X = make_tensor_value_info("X", TensorProto.FLOAT, [None, None, None, None])
Y = make_tensor_value_info("Y", TensorProto.FLOAT, [None, None, None, None])
B = make_tensor_value_info("B", TensorProto.FLOAT, [None, None, None, None])
W = make_tensor_value_info("W", TensorProto.FLOAT, [None, None, None, None])
node = make_node(
    "Conv",
    ["X", "W", "B"],
    ["Y"],
    pads=[1, 1, 1, 1],
    dilations=[1, 1],
    strides=[2, 2],
)
graph = make_graph([node], "g", [X, W, B], [Y])
onnx_model = make_model(graph, opset_imports=[make_opsetid("", 16)])

sH, sW = 64, 64
X = np.arange(sW * sH).reshape((1, 1, sH, sW)).astype(np.float32)
W = np.ones((1, 1, 3, 3), dtype=np.float32)
B = np.array([[[[0]]]], dtype=np.float32)

sess1 = ReferenceEvaluator(onnx_model)
sess2 = CReferenceEvaluator(onnx_model)  # 100 times faster

expected = sess1.run(None, {"X": X, "W": W, "B": B})[0]
got = sess2.run(None, {"X": X, "W": W, "B": B})[0]
diff = np.abs(expected - got).max()
print(f"difference: {diff}")

f1 = lambda: sess1.run(None, {"X": X, "W": W, "B": B})[0]
f2 = lambda: sess2.run(None, {"X": X, "W": W, "B": B})[0]
print("onnx:", timeit.timeit(f1, globals=globals(), number=5))
print("onnx-extended:", timeit.timeit(f2, globals=globals(), number=5))
difference: 0.0
onnx: 0.024006774998269975
onnx-extended: 0.0002316169993719086

Build with CUDA, openmp, eigen, onnxruntime

The package also contains some dummy examples on how to build with C++ functions (pybind11, cython), with openmp, eigen with or without CUDA. It also shows how to create a custom operator for onnxruntime in C++.
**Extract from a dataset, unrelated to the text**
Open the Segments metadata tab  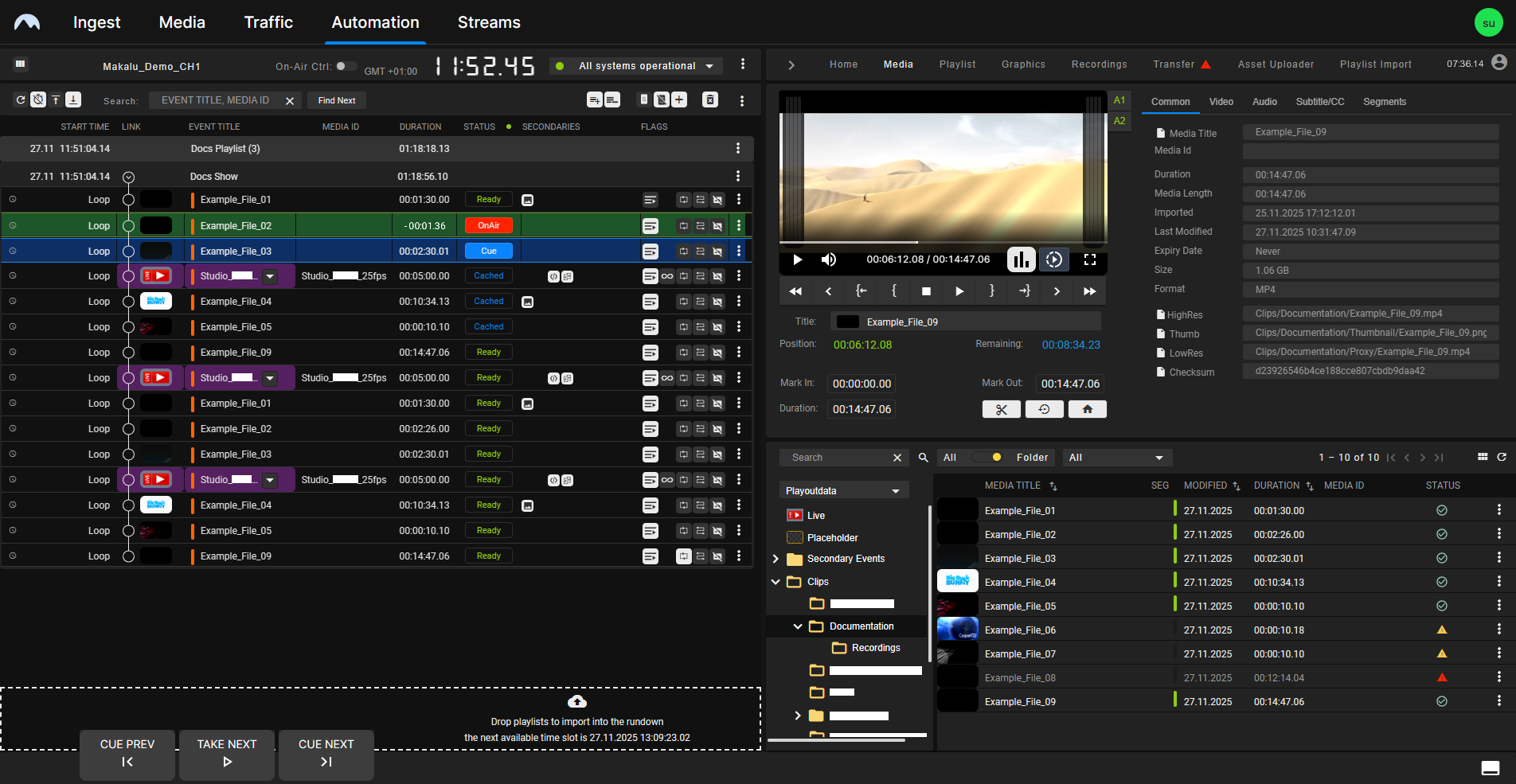1384,102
The version released on pypi/onnx-extended only works on CPU. It needs to be manually built to enable the code using CUDA. The build will automatically link with CUDA if it is found. If not, some extensions might not be available.

python setup.py build_ext --inplace
# pip install -e .

It is possible to use a specific version of CUDA:

python setup.py build_ext --inplace --cuda-version=11.8
# or (not working yet)
# pip install -e . --config-settings="--cuda-version=11.8"
# pip install -e . --global-option="--cuda-version=11.8"
export USE_CUDA=11.8
pip install -e .

NVTX can be enabled with the following command:

python setup.py build_ext --inplace --use_nvtx 1
# or (not working yet)
# pip install -e . --config-settings="--use_nvtx=1"
pip install -e . --global-option "--use_nvtx=1"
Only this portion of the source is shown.